10: Table 11: Plate (porous member)
12: Body 16: Vacuum pump 17: Air source 21: Laser irradiation mechanism 22: Cooling mechanism 23: Scribe head LS: Laser scriber G: Glass substrate T: Table S: Scribe line P: Hole pitch L: Scribe line Distance between hole and hole

Claims (5)

Irradiation along the planned scribe line while moving the laser beam relative to the planned scribe line of a thin glass substrate with a thickness of 0.1 mm to 0.4 mm at a temperature that does not cause thermal damage to the substrate. Then, by cooling, a method for scribing a thin glass substrate that allows cracks not penetrating the substrate to progress on the scribe line,
Based on thermoelastic analysis by the finite element method, the relationship between the processing conditions of the substrate thickness and scanning speed when forming the scribe line, and the deformation state of the substrate due to the stress immediately after the laser heating and cooling are performed To calculate
Based on the calculation result, set the processing conditions of the plate thickness and the scanning speed that deforms the deformation state of the substrate immediately after being cooled becomes concave on the laser irradiation surface side,
A table having a metal table surface in which a large number of holes with an interval of 2 mm or less between adjacent holes are regularly formed and a substrate adsorption mechanism for adsorbing a substrate through the holes in the table surface is used. ,
When the thin-film glass substrate is placed on the table surface, the linear distance between each hole adjacent to the planned scribe line is 1 mm on the left and right sides of the planned scribe line, in the vicinity of the line along the planned scribe line. Set the position of the scribe line to be within,
A scribing method comprising performing laser irradiation and cooling in a state where the thin film glass substrate is adsorbed through the holes.   The scribing method according to claim 1, wherein the holes formed in the table surface are regularly formed in a pattern of any of a triangular lattice, a square lattice, and a staggered lattice. When the substrate immediately after being cooled to set the processing conditions of the thickness and scan speed variations as a concave laser irradiation surface, the thickness of the substrate, and processing conditions of the scanning speed, the laser heating and cooling and The scribing method according to claim 1, wherein the scribing method is set based on the formula (1) as a relationship with a deformation state of the substrate due to a stress immediately after the step is performed.
y <7.5x ^-2.8 (1)
Here, y is a scanning speed (mm / second), and x is a plate thickness (mm).
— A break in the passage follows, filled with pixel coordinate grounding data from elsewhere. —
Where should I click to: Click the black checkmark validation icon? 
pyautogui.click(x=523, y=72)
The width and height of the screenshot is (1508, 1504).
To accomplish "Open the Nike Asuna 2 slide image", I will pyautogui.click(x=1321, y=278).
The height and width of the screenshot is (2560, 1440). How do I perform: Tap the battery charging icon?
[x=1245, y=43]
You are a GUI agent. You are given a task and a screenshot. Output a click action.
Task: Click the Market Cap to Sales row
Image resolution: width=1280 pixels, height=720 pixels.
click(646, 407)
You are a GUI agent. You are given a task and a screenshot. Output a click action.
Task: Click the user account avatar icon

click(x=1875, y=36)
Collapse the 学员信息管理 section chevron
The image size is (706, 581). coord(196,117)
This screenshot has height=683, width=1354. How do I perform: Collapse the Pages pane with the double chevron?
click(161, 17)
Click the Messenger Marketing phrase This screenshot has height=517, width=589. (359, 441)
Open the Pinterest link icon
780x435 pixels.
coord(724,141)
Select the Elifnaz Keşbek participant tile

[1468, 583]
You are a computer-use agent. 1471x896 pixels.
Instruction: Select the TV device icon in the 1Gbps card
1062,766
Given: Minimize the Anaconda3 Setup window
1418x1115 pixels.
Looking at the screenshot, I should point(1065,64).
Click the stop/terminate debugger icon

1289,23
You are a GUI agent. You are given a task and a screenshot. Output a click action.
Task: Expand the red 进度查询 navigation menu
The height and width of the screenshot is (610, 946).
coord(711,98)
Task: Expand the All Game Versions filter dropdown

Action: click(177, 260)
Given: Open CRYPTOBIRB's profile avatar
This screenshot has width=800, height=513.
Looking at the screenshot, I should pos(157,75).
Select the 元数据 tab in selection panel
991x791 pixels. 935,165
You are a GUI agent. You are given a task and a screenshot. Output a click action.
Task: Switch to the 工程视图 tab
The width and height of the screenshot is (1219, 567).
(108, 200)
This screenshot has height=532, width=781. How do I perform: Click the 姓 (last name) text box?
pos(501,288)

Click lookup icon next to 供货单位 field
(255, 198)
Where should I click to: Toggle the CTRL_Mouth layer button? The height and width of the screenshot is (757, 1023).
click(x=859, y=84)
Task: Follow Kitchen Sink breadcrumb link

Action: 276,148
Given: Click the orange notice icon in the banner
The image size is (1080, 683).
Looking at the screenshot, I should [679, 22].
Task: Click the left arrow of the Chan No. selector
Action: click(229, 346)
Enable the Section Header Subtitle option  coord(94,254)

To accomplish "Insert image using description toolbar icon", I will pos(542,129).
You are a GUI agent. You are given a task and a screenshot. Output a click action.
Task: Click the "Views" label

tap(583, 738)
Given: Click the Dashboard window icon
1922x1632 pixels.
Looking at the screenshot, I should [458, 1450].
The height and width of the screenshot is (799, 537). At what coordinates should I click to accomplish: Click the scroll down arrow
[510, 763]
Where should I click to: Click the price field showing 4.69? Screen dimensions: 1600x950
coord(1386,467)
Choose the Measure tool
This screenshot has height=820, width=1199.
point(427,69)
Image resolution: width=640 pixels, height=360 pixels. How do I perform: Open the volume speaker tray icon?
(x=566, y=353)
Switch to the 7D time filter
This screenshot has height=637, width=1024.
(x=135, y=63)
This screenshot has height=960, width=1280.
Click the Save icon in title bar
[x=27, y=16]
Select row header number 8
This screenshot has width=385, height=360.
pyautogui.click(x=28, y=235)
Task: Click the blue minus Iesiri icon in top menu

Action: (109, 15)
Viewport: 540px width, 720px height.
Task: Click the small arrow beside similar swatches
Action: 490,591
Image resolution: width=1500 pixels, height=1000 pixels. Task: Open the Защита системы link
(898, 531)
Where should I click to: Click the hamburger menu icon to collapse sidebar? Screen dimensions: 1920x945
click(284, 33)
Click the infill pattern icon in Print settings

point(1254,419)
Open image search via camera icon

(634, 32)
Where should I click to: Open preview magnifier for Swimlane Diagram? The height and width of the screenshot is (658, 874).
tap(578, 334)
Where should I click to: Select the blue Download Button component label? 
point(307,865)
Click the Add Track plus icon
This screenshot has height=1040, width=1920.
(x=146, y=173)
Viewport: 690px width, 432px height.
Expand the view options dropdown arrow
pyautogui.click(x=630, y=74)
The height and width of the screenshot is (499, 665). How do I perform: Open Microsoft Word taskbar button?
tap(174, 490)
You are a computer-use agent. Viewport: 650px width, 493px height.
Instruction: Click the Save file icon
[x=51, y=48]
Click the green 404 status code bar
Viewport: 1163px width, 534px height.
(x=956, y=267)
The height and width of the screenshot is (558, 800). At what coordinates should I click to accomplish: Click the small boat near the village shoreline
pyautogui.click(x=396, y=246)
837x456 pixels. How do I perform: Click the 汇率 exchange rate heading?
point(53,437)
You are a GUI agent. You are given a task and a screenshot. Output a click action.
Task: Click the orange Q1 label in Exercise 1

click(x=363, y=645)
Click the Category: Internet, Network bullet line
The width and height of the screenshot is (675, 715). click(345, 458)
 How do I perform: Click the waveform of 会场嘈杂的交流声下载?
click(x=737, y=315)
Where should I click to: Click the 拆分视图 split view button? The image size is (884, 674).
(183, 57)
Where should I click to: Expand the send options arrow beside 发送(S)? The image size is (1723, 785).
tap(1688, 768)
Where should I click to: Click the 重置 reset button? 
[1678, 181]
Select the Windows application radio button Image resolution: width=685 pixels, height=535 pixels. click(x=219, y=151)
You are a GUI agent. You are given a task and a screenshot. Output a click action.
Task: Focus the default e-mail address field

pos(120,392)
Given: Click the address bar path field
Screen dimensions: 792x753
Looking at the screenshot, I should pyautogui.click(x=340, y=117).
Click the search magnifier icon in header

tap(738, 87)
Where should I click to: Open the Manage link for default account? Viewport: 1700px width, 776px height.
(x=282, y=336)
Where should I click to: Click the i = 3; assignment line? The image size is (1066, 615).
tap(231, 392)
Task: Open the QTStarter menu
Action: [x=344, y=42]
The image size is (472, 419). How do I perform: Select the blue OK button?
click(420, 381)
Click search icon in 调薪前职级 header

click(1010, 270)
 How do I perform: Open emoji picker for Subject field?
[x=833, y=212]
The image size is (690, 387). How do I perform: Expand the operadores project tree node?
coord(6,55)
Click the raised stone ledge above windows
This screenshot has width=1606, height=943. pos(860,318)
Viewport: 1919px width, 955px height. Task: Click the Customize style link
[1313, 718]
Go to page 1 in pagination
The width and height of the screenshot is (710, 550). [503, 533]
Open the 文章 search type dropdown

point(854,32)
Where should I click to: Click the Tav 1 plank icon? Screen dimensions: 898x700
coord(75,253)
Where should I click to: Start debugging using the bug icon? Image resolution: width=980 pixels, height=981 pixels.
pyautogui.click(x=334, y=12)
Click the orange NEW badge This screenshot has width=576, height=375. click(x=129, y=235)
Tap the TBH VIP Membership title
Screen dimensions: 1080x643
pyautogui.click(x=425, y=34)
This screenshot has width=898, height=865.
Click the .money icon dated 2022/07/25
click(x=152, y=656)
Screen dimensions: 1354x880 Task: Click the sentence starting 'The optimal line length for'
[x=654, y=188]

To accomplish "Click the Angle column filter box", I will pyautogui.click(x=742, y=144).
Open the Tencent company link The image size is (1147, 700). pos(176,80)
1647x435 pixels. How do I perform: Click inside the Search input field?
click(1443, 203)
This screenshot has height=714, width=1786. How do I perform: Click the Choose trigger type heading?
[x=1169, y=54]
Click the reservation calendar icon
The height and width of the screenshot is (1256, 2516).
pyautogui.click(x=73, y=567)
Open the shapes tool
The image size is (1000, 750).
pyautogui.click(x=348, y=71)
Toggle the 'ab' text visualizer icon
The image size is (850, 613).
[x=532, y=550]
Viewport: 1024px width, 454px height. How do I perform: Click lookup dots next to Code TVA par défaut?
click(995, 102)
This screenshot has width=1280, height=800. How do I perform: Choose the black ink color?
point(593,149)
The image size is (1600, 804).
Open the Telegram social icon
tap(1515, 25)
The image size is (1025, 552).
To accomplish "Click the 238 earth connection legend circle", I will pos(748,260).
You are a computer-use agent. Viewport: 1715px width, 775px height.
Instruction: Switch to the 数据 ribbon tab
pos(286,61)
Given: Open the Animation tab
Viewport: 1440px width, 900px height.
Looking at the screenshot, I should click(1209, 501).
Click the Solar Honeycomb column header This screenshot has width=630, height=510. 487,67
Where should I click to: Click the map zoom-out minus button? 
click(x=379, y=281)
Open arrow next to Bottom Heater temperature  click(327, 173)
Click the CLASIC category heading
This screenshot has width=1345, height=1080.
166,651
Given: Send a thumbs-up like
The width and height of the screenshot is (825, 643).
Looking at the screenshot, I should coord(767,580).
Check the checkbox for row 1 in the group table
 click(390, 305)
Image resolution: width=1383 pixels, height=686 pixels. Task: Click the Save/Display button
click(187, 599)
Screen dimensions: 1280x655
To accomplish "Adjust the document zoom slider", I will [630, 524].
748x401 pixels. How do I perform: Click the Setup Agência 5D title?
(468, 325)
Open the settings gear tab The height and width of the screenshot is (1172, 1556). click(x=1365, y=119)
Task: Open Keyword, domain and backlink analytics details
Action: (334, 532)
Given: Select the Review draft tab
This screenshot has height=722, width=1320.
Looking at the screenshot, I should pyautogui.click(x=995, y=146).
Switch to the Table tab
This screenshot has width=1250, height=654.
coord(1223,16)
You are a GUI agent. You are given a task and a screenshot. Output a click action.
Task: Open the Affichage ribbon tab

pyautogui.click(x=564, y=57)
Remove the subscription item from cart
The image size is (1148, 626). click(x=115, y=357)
Irradiation along the planned scribe line while moving the laser beam relative to the planned scribe line of a thin glass substrate with a thickness of 0.1 mm to 0.4 mm at a temperature that does not cause thermal damage to the substrate. Then, by cooling, a scribing device for a thin glass substrate in which a crack that does not penetrate the substrate proceeds on the scribe line,
A table provided with a metal table surface on which the substrate is placed;
The table surface is provided with a substrate suction mechanism for regularly forming a large number of holes having an interval of 2 mm or less between adjacent holes, and suctioning a substrate through the holes on the table surface. apparatus. The scribing device according to claim 1, wherein the holes formed in the table surface are regularly formed in a pattern of any of a triangular lattice, a square lattice, and a staggered lattice.